▸ Work instructions
In the Swim in Rising Water problem description, when may one swim from a square to a 4-directionally adjacent square?

Swim in Rising Water

Patrick Leaton
Published: Oct. 7, 2021, 10:35 p.m.
Problem Description

You are given an n x n integer matrix grid where each value grid[i][j] represents the elevation at that point (i, j).

The rain starts to fall. At time t, the depth of the water everywhere is t. You can swim from a square to another 4-directionally adjacent square if and only if the elevation of both squares individually are at most t. You can swim infinite distances in zero time. Of course, you must stay within the boundaries of the grid during your swim.

Return the least time until you can reach the bottom right square (n - 1, n - 1) if you start at the top left square (0, 0).

 

Example 1:

Input: grid = [[0,2],[1,3]]
Output: 3
Explanation:
At time 0, you are in grid location (0, 0).
You cannot go anywhere else because 4-directionally adjacent neighbors have a higher elevation than t = 0.
You cannot reach point (1, 1) until time 3.
When the depth of water is 3, we can swim anywhere inside the grid.

Example 2:

Input: grid = [[0,1,2,3,4],[24,23,22,21,5],[12,13,14,15,16],[11,17,18,19,20],[10,9,8,7,6]]
Output: 16
Explanation: The final route is shown.
We need to wait until time 16 so that (0, 0) and (4, 4) are connected.

 

Constraints:

  • n == grid.length
  • n == grid[i].length
  • 1 <= n <= 50
  • 0 <= grid[i][j] < n^2
  • Each value grid[i][j] is unique.

 

The description was taken from https://leetcode.com/problems/swim-in-rising-water/.

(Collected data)
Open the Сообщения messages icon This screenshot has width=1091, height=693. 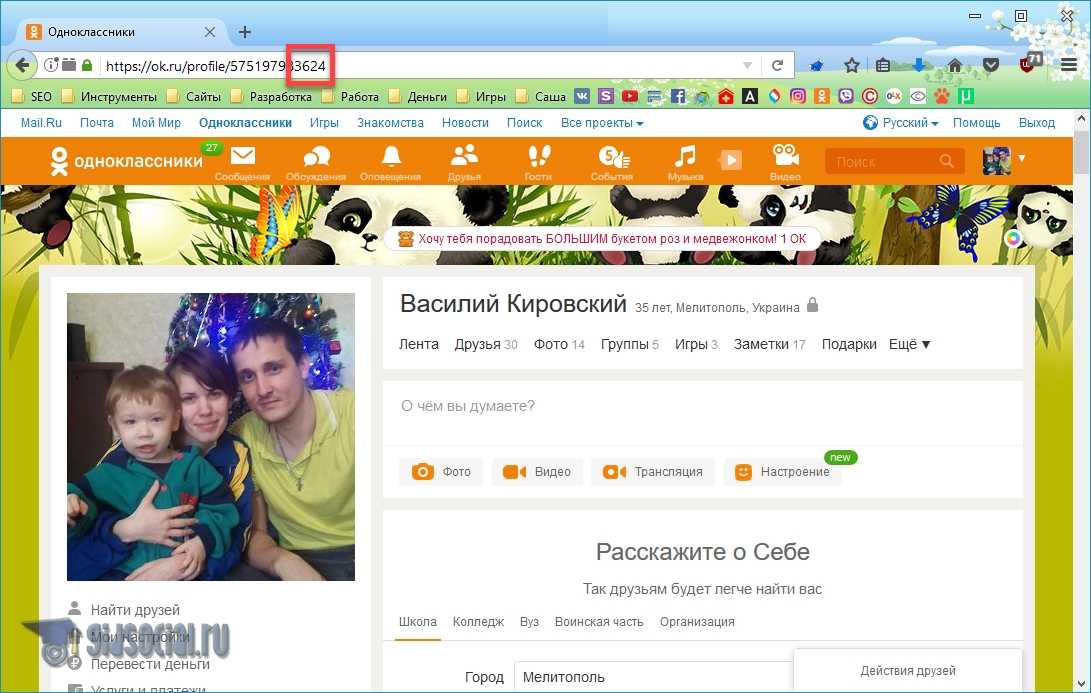[242, 158]
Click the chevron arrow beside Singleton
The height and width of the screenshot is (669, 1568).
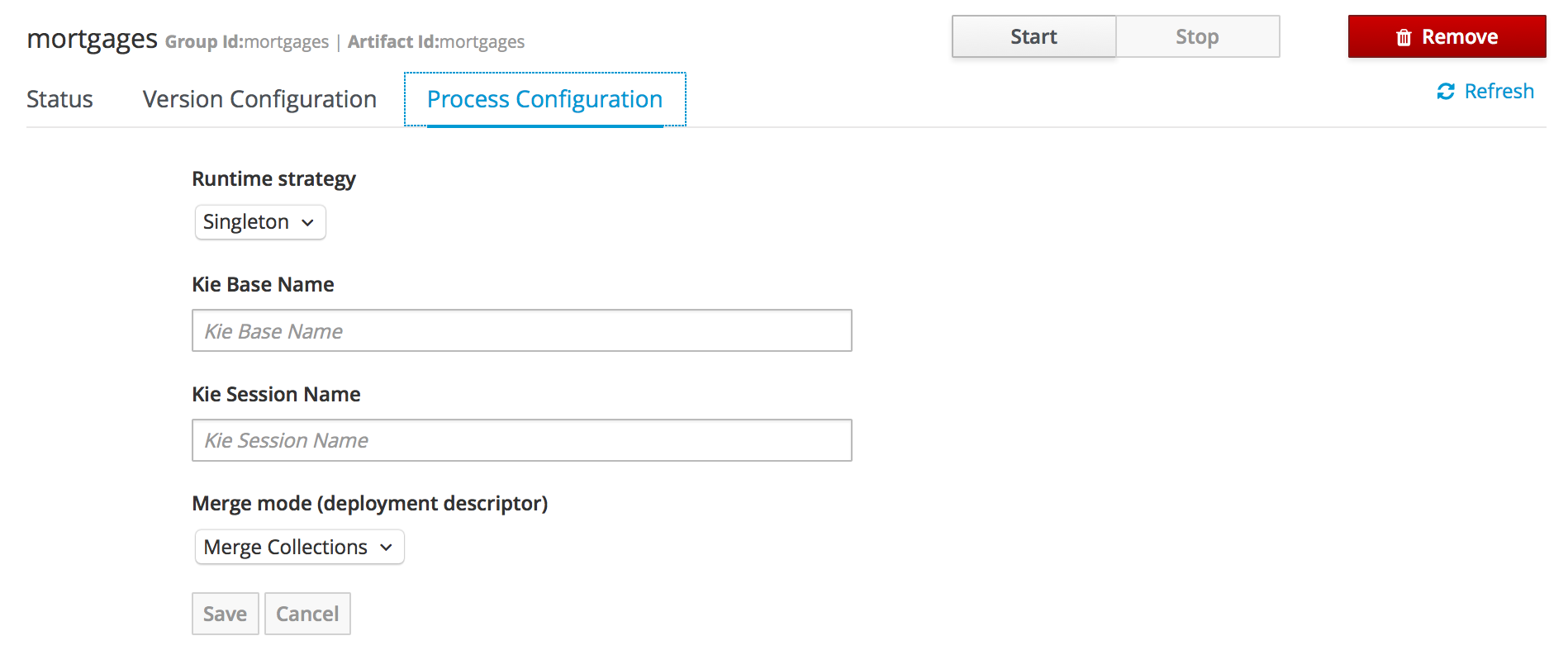coord(308,223)
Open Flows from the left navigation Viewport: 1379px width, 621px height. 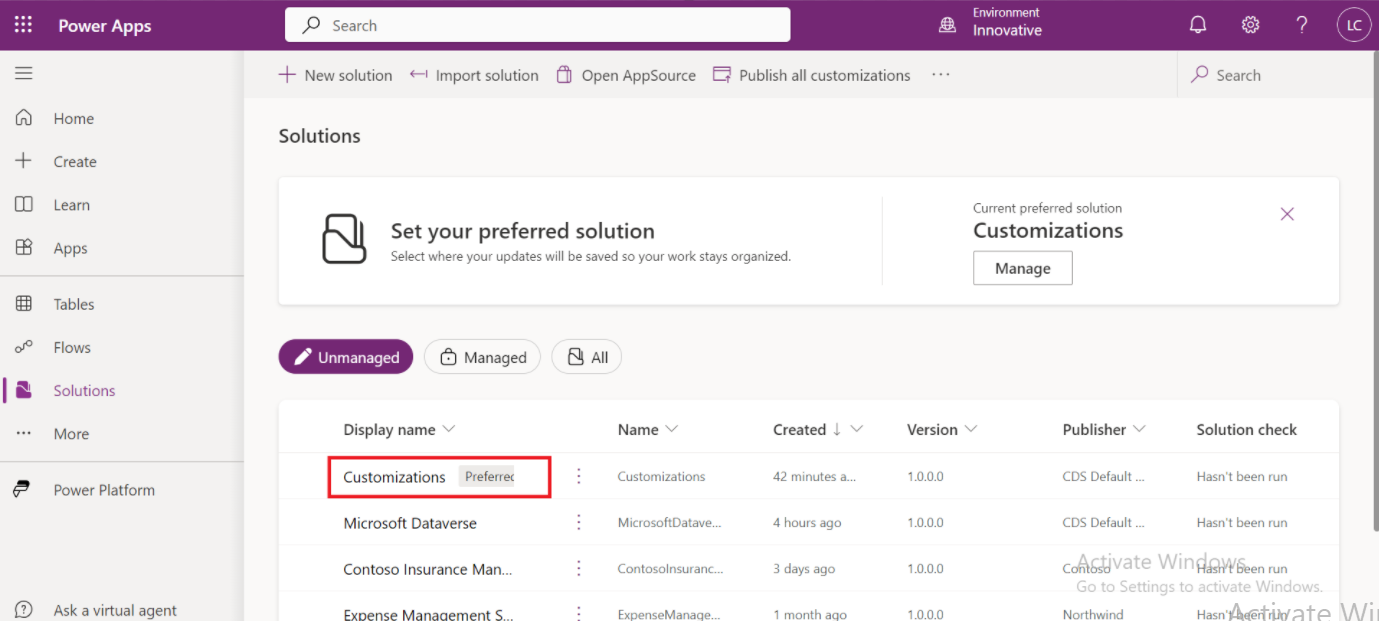coord(72,347)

▸ Result
Only when the elevation of each of the two squares is at most t.